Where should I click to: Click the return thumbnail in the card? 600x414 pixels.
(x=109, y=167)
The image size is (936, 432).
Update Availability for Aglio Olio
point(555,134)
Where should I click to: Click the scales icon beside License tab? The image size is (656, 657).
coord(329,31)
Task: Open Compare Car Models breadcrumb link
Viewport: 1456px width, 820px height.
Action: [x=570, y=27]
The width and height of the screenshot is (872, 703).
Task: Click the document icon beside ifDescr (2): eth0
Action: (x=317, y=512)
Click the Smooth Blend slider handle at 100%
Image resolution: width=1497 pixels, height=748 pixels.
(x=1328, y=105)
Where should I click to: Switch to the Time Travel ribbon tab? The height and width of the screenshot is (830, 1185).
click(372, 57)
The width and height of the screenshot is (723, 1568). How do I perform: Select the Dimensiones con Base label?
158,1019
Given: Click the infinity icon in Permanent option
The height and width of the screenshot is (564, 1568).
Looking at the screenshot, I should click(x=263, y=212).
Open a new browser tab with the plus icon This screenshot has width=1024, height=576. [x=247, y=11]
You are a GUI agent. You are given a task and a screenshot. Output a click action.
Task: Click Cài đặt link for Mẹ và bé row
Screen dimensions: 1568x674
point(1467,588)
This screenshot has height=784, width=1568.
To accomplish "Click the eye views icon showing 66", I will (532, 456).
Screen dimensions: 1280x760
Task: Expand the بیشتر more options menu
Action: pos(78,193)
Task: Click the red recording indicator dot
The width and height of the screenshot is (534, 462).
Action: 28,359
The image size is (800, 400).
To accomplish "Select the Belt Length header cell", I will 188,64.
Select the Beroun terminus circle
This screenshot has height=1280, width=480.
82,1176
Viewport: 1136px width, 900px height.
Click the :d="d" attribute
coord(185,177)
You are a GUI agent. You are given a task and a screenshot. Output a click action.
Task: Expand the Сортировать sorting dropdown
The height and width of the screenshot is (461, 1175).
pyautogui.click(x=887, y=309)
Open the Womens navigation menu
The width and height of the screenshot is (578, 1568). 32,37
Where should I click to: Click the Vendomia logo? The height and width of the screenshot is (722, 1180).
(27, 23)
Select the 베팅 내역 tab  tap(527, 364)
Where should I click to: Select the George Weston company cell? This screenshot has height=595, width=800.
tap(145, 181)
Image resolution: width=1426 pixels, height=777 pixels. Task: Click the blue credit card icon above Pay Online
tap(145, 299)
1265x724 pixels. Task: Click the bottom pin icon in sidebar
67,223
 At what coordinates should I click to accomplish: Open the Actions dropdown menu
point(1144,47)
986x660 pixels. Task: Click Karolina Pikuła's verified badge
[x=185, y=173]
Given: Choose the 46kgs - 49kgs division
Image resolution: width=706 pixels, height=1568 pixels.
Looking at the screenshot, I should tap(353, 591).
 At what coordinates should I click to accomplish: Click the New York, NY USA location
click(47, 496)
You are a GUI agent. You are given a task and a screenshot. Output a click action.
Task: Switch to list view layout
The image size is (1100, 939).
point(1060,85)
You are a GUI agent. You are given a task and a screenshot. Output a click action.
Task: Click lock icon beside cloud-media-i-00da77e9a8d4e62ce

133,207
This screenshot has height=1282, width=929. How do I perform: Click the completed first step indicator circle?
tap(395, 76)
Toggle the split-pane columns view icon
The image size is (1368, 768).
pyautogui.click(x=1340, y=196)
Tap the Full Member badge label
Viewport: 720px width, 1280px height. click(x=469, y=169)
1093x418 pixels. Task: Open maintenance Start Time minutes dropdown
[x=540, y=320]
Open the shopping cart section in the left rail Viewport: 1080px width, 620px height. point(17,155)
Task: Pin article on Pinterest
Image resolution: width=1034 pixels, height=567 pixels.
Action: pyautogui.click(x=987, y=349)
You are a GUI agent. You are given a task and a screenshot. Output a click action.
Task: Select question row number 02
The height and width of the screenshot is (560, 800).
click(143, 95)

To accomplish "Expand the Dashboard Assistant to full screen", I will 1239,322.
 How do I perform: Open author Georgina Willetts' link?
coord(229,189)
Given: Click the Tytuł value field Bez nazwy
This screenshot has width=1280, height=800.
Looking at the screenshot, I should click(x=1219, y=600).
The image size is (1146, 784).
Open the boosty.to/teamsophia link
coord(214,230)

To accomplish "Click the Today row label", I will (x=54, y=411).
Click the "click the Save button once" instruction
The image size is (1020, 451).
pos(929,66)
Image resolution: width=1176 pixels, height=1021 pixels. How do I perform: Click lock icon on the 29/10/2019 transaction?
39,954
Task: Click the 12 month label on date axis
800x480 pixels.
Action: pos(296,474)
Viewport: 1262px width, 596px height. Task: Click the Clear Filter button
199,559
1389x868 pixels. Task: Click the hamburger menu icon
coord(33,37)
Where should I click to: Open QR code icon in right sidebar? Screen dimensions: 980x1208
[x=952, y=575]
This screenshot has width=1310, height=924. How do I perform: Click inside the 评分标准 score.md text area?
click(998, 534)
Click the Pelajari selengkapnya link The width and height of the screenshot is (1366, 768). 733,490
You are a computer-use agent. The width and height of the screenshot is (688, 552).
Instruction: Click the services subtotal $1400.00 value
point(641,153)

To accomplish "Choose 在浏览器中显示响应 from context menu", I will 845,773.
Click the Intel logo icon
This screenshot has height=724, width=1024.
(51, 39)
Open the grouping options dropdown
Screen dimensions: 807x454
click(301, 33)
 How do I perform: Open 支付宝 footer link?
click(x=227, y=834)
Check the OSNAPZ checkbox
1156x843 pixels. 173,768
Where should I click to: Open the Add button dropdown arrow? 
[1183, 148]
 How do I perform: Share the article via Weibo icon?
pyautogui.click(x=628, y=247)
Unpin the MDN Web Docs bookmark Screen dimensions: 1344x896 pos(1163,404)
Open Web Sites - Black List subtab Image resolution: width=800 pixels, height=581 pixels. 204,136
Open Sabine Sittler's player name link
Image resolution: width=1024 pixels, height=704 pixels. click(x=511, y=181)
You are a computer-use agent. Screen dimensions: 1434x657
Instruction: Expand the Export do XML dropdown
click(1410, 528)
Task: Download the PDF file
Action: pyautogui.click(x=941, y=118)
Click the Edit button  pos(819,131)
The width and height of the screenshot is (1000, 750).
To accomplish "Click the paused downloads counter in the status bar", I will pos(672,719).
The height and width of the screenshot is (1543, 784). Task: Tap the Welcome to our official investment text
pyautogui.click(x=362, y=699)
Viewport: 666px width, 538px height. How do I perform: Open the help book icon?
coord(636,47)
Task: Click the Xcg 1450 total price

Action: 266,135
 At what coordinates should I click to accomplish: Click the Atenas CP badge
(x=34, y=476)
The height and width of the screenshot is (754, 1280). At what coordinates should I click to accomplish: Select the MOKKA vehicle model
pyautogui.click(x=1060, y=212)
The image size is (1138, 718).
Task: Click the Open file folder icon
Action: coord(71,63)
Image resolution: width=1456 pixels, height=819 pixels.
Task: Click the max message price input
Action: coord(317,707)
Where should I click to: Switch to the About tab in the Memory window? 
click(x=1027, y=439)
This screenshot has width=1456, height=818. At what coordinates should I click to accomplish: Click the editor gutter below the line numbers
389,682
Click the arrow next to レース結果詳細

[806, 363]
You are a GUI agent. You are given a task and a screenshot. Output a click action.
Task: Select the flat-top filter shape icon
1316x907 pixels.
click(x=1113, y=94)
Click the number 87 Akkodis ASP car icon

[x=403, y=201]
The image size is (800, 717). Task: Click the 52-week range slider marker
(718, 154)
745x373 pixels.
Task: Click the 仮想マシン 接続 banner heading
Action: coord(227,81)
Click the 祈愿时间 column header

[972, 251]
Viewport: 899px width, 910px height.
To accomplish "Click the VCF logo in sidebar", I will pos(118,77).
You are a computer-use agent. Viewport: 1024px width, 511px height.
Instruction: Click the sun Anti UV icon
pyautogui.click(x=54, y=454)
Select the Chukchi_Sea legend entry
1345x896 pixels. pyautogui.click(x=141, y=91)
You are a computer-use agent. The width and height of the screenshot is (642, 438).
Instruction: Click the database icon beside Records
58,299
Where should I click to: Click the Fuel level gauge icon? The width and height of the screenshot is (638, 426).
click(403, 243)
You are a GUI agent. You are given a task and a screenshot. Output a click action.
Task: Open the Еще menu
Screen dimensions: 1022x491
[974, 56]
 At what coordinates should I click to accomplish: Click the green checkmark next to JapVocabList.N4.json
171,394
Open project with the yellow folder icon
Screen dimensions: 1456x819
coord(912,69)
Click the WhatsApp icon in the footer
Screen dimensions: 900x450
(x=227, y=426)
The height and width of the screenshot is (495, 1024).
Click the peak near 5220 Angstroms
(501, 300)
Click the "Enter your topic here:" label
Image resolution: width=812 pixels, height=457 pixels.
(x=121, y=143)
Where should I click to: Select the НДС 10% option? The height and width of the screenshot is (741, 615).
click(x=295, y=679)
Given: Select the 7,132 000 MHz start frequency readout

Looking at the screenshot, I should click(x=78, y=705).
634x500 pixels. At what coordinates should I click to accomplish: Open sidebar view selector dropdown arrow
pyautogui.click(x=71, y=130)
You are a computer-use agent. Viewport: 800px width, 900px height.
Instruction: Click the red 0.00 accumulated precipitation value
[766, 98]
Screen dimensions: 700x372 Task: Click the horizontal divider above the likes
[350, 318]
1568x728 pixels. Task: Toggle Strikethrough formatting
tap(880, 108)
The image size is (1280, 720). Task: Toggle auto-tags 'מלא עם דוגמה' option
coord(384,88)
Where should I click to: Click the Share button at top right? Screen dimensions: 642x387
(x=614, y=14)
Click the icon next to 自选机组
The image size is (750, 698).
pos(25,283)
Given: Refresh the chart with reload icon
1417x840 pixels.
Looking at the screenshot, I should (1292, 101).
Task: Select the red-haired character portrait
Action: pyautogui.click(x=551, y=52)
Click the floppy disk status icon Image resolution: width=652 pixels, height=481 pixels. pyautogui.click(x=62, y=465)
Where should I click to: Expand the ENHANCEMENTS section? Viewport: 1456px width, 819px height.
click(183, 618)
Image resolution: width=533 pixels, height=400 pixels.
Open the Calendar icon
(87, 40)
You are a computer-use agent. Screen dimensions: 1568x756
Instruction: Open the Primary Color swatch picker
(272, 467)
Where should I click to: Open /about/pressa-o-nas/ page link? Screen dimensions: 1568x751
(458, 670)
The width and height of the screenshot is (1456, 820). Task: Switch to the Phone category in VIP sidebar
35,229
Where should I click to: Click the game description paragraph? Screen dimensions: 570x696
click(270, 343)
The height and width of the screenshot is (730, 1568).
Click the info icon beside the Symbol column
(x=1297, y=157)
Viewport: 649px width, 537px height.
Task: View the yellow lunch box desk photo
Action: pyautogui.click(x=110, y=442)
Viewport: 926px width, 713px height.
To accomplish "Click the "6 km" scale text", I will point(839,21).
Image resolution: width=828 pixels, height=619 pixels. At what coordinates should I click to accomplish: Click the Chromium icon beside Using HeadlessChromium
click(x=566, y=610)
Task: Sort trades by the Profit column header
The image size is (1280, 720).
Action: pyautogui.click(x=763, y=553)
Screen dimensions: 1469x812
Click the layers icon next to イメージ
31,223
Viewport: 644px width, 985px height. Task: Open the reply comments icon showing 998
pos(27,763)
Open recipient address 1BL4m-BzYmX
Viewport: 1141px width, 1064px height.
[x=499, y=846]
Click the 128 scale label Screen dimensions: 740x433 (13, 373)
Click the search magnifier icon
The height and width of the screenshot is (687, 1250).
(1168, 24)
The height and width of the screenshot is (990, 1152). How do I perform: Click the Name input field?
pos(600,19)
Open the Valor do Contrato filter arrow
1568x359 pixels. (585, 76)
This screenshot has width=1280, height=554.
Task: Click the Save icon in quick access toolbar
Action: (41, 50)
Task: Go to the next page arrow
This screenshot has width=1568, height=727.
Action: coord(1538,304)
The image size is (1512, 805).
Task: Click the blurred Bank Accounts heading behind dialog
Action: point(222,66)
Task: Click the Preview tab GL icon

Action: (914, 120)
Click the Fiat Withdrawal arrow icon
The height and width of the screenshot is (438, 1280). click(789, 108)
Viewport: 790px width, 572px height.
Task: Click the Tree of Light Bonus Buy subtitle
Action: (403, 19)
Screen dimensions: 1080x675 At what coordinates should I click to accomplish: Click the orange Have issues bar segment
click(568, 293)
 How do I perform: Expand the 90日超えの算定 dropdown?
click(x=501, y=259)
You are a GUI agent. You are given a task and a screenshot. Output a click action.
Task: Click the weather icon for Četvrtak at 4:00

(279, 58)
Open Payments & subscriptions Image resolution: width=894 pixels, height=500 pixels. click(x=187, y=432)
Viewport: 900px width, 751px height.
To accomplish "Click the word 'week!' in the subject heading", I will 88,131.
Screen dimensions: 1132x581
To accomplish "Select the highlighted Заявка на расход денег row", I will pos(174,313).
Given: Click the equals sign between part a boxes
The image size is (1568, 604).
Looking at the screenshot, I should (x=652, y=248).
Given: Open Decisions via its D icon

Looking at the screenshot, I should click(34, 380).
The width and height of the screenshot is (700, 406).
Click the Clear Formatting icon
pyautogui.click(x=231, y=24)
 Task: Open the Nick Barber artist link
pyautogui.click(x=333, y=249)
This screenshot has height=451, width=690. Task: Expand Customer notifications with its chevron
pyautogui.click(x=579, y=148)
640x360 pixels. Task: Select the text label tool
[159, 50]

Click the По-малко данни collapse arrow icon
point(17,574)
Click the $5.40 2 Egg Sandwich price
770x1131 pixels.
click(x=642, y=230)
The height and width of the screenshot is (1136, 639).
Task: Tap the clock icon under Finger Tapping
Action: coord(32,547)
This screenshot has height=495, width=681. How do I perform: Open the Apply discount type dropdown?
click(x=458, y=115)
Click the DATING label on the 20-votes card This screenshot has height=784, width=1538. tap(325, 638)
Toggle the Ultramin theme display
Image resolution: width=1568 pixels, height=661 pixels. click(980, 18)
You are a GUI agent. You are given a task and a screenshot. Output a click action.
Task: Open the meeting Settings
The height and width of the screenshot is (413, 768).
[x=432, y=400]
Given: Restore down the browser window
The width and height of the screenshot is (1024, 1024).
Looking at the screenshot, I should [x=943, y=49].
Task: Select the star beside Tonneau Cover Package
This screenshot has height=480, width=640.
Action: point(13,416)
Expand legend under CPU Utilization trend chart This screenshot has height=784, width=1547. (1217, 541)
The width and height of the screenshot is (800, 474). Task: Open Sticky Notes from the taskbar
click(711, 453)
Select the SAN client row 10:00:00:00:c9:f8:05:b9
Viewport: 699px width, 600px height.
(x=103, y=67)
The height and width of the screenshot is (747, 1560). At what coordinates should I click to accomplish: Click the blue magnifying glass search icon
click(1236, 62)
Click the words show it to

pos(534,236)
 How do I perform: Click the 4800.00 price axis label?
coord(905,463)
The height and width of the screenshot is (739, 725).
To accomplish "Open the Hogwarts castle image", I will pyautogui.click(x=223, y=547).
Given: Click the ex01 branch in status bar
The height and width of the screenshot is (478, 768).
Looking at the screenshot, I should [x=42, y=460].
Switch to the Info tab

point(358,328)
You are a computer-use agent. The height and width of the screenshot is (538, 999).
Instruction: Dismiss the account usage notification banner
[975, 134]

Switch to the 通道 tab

*Problem*.
A single number is the whole answer here: how many lines of the material include "Choose" as a word or string?

*Exercise answer*.
2